Electronic Science and Technology ›› 2022, Vol. 35 ›› Issue (4): 14-19.doi: 10.16180/j.cnki.issn1007-7820.2022.04.003

Previous Articles     Next Articles

VSLAM for Indoor Dynamic Scenes

Hongjun SAN1,Wanglin WANG1,Jiupeng CHEN1,Feiya XIE2,Yangyang XU1,Jia CHEN1   

  1. 1. Faculty of Mechanical and Electrical Engineering,Kunming University of Science and Technology,Kunming 650500,China
    2. No.78098 Unit of PLA,Meishan 620031,China
  • Received:2021-05-07 Online:2022-04-15 Published:2022-04-15
  • Supported by:
    National Key R&D Projects(2017YFC1702503);Major Special Project of Yunnan Provincial S&T Department(202002AC080001)

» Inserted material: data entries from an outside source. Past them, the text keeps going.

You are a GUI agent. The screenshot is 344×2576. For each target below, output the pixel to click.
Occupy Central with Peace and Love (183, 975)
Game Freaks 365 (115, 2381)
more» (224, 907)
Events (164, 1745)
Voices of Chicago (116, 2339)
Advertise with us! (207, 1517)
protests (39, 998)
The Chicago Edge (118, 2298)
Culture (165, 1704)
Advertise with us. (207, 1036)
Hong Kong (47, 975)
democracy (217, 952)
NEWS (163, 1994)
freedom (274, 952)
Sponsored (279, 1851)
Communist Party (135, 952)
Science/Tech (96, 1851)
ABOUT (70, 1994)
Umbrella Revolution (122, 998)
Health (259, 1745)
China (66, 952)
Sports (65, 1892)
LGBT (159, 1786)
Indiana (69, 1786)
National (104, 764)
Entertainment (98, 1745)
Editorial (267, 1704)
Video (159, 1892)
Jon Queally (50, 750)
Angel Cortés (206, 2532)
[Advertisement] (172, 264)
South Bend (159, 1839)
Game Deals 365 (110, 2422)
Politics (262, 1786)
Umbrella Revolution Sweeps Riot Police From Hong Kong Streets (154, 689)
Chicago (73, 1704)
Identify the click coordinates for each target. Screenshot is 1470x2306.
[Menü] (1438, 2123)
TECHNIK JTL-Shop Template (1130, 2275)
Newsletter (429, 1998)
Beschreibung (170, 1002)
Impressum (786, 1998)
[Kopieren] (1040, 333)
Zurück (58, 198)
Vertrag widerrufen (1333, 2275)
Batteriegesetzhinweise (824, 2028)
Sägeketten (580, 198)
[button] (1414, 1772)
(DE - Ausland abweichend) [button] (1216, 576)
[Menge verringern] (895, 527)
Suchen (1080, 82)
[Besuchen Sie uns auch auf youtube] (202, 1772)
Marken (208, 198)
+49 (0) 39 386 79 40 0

The traditional VSLAM algorithm is implemented based on static scenes, and the positioning accuracy is degraded in indoor dynamic scenes, and the 3D sparse point cloud map has problems such as mismatching of dynamic feature points. In this study, the ORB-SLAM2 framework is improved, which is combined with Mask R-CNN to perform semantic segmentation of images to remove dynamic feature points located on dynamic objects, optimize the camera pose, and obtain a static 3D sparse point cloud map. The experimental results on the public TUM dataset show that ORB-SLAM2 combined with Mask R-CNN effectively improves the pose estimation accuracy of intelligent mobile robots. The root mean square error of the absolute trajectory can be increased by 96.3%. The root mean square error of relative translation trajectory can be increased by 41.2%, and the relative rotation trajectory error has also been significantly improved. Compared with ORB-SLAM2, the proposed method can more accurately establish a 3D sparse point cloud map without the interference of dynamic object feature points.

Key words: VSLAM, indoor dynamic scene, Mask R-CNN, semantic segmentation, accuracy of pose estimation, ORB-SLAM2, TUM data set, 3D sparse point cloud map

CLC Number: 

  • TP242.6